Fivefold rise in Israeli PhDs after reforms in high-school
In an article published recently in an Israeli educational periodical, he described the arguments presented for and against the reform during the council’s deliberations. The dispute at the time revolved around the question of whether expanding the reach of higher education would detract from its quality or, conversely, improve it. “I’m worried by the need to open up more spaces, not due to students seeking education but rather status and better pay. There are pressures exerted on the council, termed by some as populist in nature,” said one council member, who opposed the reform.
“Our role is solely to preserve the quality of higher education. This is our mission and most treasured asset, and we must not compromise. Weaker segments of society whose academic achievements are insufficient,” that council member continued, “should be strengthened at the level of primary and high schools, and not at the expense of higher education.” Others expressed concerns about new members of the academic world coming from circles in which academia is not “part of their environment.”
Others opposed the concerns suggesting that higher education quality would be compromised. “We all care about our universities,” said one member, “but it’s possible that enlarging the pool of people with education will improve the opportunities for excellence. The more we restrict the system to elites in our society, the fewer opportunities for excellence will arise, since the elites will eventually dwindle away.”
Another member noted that the wider the base of the pyramid, the more people would populate its highest reaches. Wolenski wrote that after pointed internal arguments, including public warnings about the destruction of higher education, the reform was adopted by a two-thirds majority.
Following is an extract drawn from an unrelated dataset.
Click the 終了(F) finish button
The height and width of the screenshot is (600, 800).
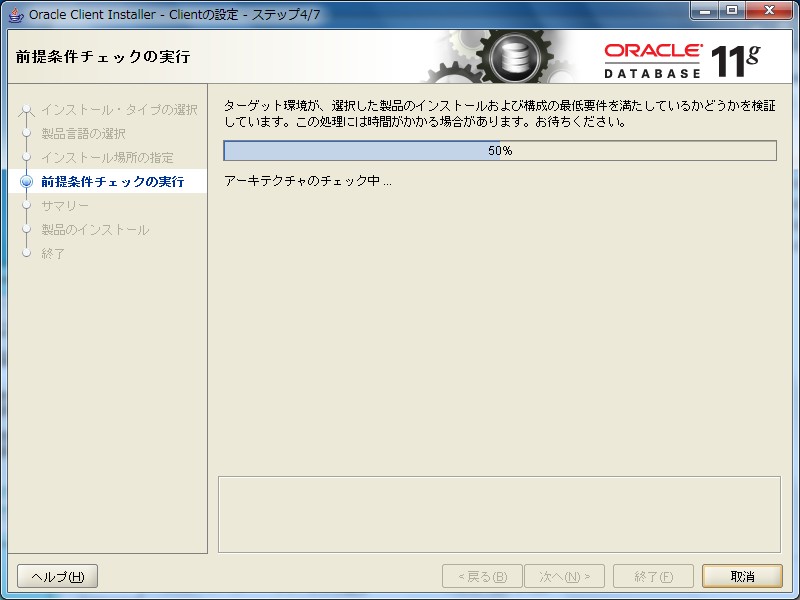[x=652, y=577]
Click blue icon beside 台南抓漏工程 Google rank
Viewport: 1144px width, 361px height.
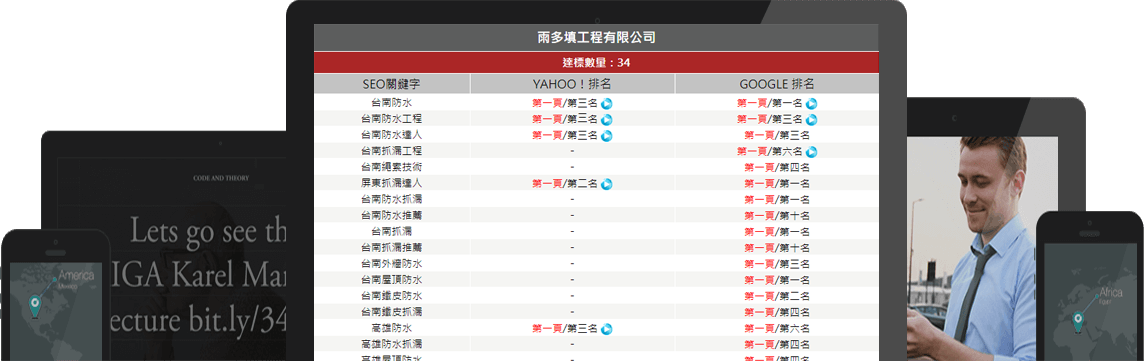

The council’s 1993 decision, backed by government ratification the following year, marked a dramatic change in higher education, going far beyond all expectations. The pressure grew for recognition of new degree-granting institutions. These included private ones that operated without public funding (by demanding higher tuition fees), as well as an expansion of existing universities and colleges that were facing competition from private colleges.
The last two decades have been characterized by competition among academic institutions for students and their tuition fees. Forty-four new institutions were added over this period – nearly four times the number originally intended. The number of students rose by 300% between 1993 and 2012. There were 450 requests for council approval of new programs in 2009, and 500 requests in 2011. A senior official in higher education said recently, in the context of the high salaries paid to heads of private colleges, that “the competition between institutions has gotten out of hand.”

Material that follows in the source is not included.